■ List of tasks:
a. In the article about ivory anatomical manikins, how many manikins does Duke University hold?
b. From the article about ivory anatomical manikins, translate this sentence into Spanish: "The manikins have intricately carved features, and some even have pillows beneath their heads."
c. Pick up the article about ivory anatomical manikins after its final sentence and keep writing.

■ Text passage:
"""
Little is known about the origins of manikins—small anatomical sculptures thought to be used by doctors four centuries ago—but now advanced imaging techniques have offered a revealing glimpse inside these captivating ivory dolls. Researchers using micro-CT successfully identified the material composition and components of several ancient ivory manikins, according to a new study being presented next week at the annual meeting of the Radiological Society of North America (RSNA).
Ivory manikins are typically thought to have been carved in Germany in the late 17th century. They are reclining human figurines, 4-8 inches long, generally female, which open to reveal removable organs and sometimes a fetus attached with a fabric “umbilical” cord. The manikins have intricately carved features, and some even have pillows beneath their heads. It is believed that they were used for the study of medical anatomy or perhaps as a teaching aid for pregnancy and childbirth.
Duke University in Durham, N.C., holds the world’s largest collection of manikins (22 out of 180 known manikins worldwide). Most of the manikins in the Duke collection were purchased in the 1930s and 1940s by Duke thoracic surgeon Josiah Trent, MD, and his wife Mary Duke Biddle Trent, prior to the 1989 ivory trade ban. The researchers noted that after being donated to the university by Trent’s granddaughters, the manikins have spent most of their time in archival storage boxes or behind display glass, as they are too fragile for regular handling.
“They are usually stored in a library vault and occasionally rotated into a special display unit in the Duke Medical Library for visitors to appreciate,” says Fides R. Schwartz, MD, research fellow in the department of radiology at Duke.
"""
■ Listed records:
"""
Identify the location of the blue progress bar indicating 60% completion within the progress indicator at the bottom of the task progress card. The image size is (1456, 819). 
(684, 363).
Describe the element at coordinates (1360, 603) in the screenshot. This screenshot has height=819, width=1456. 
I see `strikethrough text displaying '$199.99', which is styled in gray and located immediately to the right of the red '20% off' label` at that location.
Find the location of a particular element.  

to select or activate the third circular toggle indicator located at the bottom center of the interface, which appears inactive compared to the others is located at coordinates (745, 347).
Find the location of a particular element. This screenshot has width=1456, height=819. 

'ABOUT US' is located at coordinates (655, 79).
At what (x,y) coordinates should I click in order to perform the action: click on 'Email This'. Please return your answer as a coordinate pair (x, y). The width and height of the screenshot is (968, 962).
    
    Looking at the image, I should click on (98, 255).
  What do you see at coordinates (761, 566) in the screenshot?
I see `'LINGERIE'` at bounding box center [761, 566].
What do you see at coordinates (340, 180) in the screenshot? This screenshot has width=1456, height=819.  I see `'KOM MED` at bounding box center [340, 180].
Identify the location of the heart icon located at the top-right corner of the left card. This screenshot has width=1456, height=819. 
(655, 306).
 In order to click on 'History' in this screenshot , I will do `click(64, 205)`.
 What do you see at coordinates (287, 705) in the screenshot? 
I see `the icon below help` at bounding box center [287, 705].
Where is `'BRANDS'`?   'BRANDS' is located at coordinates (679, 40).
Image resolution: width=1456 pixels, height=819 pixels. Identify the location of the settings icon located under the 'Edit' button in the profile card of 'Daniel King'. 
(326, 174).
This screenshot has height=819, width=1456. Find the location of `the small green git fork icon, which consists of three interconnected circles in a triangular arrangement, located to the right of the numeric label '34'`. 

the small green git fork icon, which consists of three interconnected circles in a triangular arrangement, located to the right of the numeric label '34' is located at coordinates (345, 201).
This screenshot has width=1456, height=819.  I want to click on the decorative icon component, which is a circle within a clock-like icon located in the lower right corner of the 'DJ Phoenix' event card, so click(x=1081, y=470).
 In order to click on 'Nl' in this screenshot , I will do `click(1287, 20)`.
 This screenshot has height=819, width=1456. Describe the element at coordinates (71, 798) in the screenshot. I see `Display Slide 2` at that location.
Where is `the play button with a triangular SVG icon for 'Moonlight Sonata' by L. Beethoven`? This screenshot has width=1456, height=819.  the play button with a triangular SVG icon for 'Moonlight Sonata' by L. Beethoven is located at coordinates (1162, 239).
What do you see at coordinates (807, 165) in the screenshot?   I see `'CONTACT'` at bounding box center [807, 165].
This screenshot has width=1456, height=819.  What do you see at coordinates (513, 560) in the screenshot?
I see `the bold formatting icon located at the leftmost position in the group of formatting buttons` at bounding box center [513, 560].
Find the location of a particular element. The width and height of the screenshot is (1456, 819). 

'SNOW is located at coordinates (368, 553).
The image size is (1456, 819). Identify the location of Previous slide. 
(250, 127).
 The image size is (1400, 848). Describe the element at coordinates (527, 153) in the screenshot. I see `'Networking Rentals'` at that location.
"""
■ Answers:
a. Duke holds 22 of the 180 manikins known worldwide.

b. Los maniquíes tienen rasgos tallados con gran detalle, y algunos incluso tienen almohadas bajo la cabeza.

c.
Non-destructive imaging with x-rays and CT has been used in the past to examine fragile artwork and ancient artifacts. Imaging of relics has been extremely beneficial to the fields of archaeology and paleopathology—the study of ancient diseases. Micro-CT is an imaging technique with greatly increased resolution, compared to standard CT. It not only allows visualization of internal features, it noninvasively provides volumetric information about an object’s microstructure.
Schwartz and colleagues hoped that through micro-CT imaging they could determine the ivory type used in the Duke manikins, discover any repairs or alterations that were not visible to the naked eye, and allow a more precise estimation of their age. “The advantage of micro-CT in the evaluation of these manikins enables us to analyze the microstructure of the material used,” she says. “Specifically, it allows us to distinguish between ‘true’ ivory obtained from elephants or mammoths and ‘imitation’ ivory, such as deer antler or whale bone.”
The research team scanned all 22 manikins with micro-CT and found that 20 out of the 22 manikins were composed of true ivory alone, though materials like antler might have been less expensive in that time. They discovered that one manikin was made entirely of antler bone, and one manikin contained both ivory and whale bone components.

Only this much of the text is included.